*EXCERPTED RECORDS*:

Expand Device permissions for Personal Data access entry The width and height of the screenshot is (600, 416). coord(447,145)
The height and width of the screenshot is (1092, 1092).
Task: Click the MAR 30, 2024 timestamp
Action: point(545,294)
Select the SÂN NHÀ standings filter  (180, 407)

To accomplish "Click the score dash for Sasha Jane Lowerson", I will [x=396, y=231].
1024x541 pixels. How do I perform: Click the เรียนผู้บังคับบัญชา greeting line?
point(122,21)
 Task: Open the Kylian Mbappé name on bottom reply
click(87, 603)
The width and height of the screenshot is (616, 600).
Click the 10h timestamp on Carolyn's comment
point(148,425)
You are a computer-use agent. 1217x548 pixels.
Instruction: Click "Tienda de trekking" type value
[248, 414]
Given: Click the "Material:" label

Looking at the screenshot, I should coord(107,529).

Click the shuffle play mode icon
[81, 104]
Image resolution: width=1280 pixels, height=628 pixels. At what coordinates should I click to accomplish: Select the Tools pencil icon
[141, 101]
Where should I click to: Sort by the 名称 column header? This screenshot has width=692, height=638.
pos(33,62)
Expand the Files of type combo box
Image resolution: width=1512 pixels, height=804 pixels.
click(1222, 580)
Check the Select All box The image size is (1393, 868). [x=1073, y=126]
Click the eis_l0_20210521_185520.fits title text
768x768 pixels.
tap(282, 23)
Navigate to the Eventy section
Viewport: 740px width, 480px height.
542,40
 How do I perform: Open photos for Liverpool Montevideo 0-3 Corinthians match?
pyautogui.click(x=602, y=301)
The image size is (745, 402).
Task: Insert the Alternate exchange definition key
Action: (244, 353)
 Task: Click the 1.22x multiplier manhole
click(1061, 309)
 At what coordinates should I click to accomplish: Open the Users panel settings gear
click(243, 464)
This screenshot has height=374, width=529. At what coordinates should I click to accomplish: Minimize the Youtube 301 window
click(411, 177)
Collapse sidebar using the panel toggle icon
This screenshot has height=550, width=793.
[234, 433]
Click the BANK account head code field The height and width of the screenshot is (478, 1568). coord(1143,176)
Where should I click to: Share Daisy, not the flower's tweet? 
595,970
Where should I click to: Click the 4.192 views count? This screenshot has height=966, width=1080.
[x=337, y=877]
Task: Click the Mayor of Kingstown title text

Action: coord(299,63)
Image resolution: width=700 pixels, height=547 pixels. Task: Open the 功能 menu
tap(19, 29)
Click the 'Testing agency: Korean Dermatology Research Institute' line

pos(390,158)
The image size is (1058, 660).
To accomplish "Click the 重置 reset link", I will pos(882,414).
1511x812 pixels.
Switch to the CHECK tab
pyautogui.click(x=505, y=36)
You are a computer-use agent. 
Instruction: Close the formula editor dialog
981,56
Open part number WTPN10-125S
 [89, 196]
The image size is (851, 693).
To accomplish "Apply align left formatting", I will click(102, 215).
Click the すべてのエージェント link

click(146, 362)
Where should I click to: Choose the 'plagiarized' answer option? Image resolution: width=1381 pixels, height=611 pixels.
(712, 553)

*WHAT YOU SHOULD DO*: Report back each line in the material above that contains the string "agent".

*TASK ANSWER*:
You are a computer-use agent. 1217x548 pixels.
You are a computer-use agent. 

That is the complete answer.